→ **Questions**
**a)** List every parenthetical remark in the font licensing text, giving each with its parentheses.
**b)** In the records, change "screenshot" to "screen image" in the lines starting with the line containing "Describe the element at coordinates (46, 188)" and going on through the line containing "The width and height of the screenshot is (631, 660).". Give back only those lines, with everything else left as it is.

→ **Page excerpt**

Font licensing is all over the place, but for games (often) the main thing to consider is whether you're going to be drawing the font directly from source (ie: using freetype or OS font calls) or whether you're going to be baking glyphs into a texture and rendering text with textured quads.

 

If you ship the source font (truetype or whatever) with your game you normally need a distribution license, which is usually prohibitive; it's typically a per-unit-sold rate, probably several times the sale price of your game.  The assumption is that every copy of the game you sell includes a usable copy of the font which you're effectively reselling to the game buyer.

 

For most font designers, if you ship only rasterized versions of the font (ie: texture pages with glyphs), you don't need a distribution license, only a commercial use license, and that's usually a flat one-time fee that's south of $100.

 

Things differ between different font designers; I know some developers who are terrified to go near anything that might be within reach of Monotype's legal department, for example.  Always talk to the designer and make sure the license is ironed out; most font designers are one-person-shows or small shops, so you'll have plenty of common ground for understanding.  Explain to them what you want to do; I've had nothing but good experiences with font designers so far, and have had no trouble getting an unambiguous license for in-game use at a reasonable price.  Of course, our games are all using pre-rasterized fonts, which makes the discussion easier.

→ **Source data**
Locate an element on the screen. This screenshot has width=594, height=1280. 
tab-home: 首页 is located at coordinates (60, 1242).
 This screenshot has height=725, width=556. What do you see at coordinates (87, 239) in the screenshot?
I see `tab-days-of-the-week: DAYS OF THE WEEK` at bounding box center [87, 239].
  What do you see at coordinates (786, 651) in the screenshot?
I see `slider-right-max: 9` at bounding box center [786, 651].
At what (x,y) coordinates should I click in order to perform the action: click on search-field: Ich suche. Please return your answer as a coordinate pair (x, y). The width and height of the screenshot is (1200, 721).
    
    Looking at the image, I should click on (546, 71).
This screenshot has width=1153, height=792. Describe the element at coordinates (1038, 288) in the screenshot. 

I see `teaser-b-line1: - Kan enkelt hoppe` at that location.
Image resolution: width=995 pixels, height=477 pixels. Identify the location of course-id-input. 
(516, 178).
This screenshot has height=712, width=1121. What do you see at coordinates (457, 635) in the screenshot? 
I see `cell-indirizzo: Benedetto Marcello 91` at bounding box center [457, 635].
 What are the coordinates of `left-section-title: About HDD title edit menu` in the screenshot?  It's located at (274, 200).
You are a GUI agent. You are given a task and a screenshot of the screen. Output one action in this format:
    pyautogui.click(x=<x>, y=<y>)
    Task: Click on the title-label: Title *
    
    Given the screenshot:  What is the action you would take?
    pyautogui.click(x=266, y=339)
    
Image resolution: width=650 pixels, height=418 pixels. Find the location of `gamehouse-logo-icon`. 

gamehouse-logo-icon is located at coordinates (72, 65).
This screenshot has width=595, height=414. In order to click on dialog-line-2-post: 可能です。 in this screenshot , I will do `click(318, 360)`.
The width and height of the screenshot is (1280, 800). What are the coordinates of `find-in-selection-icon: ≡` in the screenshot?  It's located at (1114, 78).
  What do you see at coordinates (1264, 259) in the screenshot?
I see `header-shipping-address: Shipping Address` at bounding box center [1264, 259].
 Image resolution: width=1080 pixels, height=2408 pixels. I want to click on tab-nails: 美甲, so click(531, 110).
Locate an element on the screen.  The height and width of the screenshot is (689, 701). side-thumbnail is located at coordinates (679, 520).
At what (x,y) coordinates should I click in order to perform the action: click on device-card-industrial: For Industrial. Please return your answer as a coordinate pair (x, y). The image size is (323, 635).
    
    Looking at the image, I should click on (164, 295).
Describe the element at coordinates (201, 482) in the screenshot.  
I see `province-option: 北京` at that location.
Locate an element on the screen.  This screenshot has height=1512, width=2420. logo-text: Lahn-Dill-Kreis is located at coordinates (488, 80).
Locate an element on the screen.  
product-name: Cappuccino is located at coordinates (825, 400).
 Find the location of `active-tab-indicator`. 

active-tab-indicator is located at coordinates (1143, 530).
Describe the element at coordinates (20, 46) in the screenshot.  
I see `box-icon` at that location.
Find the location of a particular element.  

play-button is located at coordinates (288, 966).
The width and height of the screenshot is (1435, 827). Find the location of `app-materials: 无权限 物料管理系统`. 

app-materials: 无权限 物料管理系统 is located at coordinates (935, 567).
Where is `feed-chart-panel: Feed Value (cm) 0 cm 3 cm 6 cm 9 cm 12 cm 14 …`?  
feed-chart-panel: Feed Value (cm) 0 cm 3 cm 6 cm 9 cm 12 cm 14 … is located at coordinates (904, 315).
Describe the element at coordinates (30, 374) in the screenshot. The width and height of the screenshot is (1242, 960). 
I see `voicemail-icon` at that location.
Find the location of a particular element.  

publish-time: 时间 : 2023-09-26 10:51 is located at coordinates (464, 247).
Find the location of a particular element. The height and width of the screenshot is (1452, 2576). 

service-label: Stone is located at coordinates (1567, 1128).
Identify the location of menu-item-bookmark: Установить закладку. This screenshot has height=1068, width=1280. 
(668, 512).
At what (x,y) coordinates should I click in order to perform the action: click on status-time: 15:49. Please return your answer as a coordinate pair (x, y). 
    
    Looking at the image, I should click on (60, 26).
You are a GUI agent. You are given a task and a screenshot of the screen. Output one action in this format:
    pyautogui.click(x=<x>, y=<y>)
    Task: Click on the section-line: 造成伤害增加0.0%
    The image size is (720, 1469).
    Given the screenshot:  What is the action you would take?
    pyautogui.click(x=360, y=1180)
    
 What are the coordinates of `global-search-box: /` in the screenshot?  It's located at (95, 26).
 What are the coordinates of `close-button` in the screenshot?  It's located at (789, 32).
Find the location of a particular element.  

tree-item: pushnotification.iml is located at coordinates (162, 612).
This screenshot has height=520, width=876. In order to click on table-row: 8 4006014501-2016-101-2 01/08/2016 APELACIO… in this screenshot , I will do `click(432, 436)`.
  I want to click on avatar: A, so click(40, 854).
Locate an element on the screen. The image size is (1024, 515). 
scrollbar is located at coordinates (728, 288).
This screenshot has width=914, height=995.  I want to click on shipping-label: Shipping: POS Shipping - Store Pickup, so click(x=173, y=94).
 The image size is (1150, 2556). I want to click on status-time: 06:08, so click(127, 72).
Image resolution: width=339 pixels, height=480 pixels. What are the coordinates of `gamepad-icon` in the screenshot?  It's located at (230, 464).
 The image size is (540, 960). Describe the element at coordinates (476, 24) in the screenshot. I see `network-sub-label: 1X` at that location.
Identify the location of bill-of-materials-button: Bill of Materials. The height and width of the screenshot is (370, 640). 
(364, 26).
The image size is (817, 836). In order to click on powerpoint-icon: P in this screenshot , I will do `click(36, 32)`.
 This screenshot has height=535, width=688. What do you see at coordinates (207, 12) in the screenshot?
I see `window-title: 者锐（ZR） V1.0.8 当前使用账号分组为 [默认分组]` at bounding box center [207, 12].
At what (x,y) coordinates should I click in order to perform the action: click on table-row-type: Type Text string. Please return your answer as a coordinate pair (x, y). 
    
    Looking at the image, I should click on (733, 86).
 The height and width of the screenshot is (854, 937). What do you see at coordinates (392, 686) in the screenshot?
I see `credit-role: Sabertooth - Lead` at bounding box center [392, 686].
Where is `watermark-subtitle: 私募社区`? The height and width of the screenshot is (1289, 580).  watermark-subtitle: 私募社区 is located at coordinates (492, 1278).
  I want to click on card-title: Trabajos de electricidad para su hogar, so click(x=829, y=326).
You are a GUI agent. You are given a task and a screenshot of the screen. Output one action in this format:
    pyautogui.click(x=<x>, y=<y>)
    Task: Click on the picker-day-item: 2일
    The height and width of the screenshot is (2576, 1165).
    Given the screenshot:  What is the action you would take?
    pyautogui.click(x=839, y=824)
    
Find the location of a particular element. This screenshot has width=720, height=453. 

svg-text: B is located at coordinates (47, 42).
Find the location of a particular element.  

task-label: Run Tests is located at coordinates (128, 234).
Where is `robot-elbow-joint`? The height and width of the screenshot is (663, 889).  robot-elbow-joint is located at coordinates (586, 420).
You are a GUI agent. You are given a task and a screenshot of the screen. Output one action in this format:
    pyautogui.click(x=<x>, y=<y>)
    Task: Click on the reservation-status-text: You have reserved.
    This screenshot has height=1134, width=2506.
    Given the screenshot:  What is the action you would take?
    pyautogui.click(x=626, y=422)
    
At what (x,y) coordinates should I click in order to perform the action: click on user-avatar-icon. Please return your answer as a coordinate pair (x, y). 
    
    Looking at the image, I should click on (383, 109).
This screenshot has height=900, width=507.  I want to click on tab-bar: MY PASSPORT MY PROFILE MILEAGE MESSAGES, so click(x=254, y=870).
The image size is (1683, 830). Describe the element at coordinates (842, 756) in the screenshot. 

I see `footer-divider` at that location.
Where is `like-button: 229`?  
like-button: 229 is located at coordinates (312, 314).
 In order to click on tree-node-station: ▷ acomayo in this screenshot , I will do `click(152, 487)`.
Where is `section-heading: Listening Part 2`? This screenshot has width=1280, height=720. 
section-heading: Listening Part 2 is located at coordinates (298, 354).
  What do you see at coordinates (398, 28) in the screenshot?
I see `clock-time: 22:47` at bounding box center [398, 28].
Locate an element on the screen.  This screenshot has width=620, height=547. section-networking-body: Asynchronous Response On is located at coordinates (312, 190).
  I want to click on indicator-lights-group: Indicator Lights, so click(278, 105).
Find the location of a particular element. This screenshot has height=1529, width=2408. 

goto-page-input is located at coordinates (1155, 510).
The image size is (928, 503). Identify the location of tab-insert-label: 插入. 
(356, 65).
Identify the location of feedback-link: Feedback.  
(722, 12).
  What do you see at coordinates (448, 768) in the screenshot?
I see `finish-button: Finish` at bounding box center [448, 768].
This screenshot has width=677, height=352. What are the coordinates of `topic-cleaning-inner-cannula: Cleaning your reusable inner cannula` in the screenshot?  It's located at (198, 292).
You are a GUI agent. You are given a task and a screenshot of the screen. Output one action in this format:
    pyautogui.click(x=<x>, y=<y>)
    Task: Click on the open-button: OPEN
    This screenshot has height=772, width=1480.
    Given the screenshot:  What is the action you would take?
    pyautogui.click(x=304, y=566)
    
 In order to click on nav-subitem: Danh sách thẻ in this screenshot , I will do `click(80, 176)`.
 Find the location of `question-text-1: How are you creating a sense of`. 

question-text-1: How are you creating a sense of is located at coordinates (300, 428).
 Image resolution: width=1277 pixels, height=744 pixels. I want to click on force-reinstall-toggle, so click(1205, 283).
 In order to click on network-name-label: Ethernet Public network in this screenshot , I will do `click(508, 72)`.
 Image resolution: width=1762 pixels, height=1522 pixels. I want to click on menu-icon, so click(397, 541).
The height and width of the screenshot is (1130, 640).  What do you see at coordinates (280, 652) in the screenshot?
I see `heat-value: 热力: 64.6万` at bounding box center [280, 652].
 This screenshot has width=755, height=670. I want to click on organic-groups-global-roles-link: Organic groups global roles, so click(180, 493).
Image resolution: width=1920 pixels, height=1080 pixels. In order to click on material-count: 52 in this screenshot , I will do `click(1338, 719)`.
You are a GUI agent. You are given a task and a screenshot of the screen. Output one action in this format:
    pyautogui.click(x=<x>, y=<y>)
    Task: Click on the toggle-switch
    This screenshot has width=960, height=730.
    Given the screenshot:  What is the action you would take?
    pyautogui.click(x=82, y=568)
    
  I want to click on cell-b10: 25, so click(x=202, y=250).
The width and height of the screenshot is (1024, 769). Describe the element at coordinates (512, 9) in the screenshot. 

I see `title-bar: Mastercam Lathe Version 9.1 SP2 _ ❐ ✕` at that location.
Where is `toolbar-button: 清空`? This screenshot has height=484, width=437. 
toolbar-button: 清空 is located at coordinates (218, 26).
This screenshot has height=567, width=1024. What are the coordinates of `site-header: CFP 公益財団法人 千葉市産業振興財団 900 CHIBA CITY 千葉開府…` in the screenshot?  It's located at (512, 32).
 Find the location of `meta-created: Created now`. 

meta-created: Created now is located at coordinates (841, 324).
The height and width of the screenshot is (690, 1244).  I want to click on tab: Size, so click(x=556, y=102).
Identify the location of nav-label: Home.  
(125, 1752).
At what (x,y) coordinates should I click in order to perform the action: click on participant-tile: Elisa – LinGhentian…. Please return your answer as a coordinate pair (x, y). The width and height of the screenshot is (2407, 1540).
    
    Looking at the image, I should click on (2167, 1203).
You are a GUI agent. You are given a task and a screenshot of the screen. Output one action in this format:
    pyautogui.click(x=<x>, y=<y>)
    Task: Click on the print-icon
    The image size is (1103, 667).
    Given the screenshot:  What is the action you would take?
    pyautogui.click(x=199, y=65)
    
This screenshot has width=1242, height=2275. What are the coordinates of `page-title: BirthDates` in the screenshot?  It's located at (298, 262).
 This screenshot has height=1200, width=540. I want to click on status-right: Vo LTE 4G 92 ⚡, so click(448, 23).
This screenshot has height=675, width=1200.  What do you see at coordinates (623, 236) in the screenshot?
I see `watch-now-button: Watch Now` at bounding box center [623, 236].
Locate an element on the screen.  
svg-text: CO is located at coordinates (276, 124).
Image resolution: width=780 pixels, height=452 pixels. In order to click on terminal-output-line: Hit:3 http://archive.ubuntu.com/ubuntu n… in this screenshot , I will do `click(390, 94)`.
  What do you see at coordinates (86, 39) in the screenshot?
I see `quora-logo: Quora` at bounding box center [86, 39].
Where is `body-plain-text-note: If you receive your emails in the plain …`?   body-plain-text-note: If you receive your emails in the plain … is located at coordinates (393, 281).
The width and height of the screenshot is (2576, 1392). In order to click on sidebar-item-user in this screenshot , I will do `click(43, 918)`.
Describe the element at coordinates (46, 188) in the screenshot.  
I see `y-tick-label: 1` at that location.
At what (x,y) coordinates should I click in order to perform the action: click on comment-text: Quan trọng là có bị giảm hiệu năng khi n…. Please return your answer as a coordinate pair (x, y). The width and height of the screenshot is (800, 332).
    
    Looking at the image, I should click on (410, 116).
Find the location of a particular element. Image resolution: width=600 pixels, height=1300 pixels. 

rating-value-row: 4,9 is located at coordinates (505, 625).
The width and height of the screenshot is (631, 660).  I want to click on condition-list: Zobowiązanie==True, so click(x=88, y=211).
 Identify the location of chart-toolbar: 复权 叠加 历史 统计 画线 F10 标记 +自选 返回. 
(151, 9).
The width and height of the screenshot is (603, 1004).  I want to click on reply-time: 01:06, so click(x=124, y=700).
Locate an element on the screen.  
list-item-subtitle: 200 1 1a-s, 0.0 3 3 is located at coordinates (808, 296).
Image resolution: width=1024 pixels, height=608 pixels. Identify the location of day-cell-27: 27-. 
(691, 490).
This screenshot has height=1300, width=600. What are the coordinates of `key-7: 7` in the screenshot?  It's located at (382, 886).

→ **Answers per task**
**a)**
(often)
(ie: using freetype or OS font calls)
(truetype or whatever)
(ie: texture pages with glyphs)

**b)**
Describe the element at coordinates (46, 188) in the screen image.  
I see `y-tick-label: 1` at that location.
At what (x,y) coordinates should I click in order to perform the action: click on comment-text: Quan trọng là có bị giảm hiệu năng khi n…. Please return your answer as a coordinate pair (x, y). The width and height of the screen image is (800, 332).
    
    Looking at the image, I should click on (410, 116).
Find the location of a particular element. Image resolution: width=600 pixels, height=1300 pixels. 

rating-value-row: 4,9 is located at coordinates (505, 625).
The width and height of the screen image is (631, 660).  I want to click on condition-list: Zobowiązanie==True, so click(x=88, y=211).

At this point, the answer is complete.